### Exercise:
Return all lines of the records that contain the word "computer".

=== Records ===

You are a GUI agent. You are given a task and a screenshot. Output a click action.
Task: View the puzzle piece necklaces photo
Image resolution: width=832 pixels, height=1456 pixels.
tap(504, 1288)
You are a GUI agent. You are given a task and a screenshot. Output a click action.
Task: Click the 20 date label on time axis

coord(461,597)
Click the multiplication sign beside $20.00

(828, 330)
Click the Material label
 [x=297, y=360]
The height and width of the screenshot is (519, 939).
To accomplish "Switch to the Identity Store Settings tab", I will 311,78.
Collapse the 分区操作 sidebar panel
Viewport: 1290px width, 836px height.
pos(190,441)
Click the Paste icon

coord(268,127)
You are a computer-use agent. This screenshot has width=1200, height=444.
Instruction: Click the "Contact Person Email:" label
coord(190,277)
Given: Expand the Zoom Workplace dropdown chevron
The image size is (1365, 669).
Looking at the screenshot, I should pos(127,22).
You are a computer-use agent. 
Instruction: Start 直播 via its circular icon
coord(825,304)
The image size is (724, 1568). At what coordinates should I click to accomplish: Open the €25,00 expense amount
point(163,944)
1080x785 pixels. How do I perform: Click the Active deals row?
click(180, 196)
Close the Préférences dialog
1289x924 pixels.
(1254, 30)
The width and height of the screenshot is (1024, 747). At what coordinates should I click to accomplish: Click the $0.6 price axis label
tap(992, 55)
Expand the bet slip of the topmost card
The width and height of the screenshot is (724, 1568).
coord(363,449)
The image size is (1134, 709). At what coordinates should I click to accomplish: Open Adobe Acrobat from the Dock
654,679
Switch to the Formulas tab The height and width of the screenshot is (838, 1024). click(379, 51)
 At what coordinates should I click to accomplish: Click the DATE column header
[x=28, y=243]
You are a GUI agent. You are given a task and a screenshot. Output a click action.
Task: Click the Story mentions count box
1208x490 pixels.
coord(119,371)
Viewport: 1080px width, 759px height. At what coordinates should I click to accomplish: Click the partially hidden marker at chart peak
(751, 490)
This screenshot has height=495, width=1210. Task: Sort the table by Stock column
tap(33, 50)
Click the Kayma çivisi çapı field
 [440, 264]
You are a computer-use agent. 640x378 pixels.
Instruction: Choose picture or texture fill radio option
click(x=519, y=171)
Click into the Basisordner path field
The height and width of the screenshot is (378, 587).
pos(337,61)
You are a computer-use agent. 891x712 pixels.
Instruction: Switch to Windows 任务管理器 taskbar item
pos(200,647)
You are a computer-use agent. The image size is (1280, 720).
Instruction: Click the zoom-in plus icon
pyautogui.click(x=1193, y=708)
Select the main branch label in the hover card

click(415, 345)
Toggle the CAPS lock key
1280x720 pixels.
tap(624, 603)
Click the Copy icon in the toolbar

===

### Answer space:
You are a computer-use agent. This screenshot has width=1200, height=444.
You are a computer-use agent. 
You are a computer-use agent. 640x378 pixels.
You are a computer-use agent. 891x712 pixels.
You are a computer-use agent. The image size is (1280, 720).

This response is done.